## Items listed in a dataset
§

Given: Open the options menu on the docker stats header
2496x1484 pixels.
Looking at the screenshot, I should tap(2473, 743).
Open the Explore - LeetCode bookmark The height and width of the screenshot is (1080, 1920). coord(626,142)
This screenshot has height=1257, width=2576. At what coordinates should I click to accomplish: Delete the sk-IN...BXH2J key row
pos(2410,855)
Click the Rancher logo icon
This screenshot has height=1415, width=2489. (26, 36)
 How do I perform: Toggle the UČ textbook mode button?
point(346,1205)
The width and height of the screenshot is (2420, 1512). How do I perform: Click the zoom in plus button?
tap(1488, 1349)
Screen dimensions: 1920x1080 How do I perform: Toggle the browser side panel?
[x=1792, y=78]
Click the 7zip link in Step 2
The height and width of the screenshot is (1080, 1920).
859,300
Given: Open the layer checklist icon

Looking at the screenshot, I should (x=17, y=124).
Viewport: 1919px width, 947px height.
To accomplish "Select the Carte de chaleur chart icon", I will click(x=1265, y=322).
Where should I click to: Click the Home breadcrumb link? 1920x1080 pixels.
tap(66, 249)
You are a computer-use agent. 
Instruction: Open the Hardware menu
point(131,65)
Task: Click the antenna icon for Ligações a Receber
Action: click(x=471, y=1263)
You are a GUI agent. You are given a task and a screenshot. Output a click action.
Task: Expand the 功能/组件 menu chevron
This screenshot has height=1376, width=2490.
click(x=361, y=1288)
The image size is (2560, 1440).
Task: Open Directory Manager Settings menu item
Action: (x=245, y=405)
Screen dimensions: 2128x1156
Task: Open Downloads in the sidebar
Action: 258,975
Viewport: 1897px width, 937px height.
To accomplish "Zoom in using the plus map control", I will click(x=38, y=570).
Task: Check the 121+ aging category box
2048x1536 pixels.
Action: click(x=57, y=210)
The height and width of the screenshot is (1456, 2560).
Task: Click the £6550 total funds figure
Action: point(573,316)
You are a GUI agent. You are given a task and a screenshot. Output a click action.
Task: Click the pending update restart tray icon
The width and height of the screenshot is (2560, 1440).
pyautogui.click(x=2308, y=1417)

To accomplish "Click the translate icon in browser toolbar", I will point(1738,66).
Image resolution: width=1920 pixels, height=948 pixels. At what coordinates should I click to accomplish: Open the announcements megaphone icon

§

## Task to complete
When you reach the line containing "Instruction: Open the Hardware menu" in the data above, start copying exactly, and stop after the line containing "Viewport: 1897px width, 937px height.".

## Response to this task
Instruction: Open the Hardware menu
point(131,65)
Task: Click the antenna icon for Ligações a Receber
Action: click(x=471, y=1263)
You are a GUI agent. You are given a task and a screenshot. Output a click action.
Task: Expand the 功能/组件 menu chevron
This screenshot has height=1376, width=2490.
click(x=361, y=1288)
The image size is (2560, 1440).
Task: Open Directory Manager Settings menu item
Action: (x=245, y=405)
Screen dimensions: 2128x1156
Task: Open Downloads in the sidebar
Action: 258,975
Viewport: 1897px width, 937px height.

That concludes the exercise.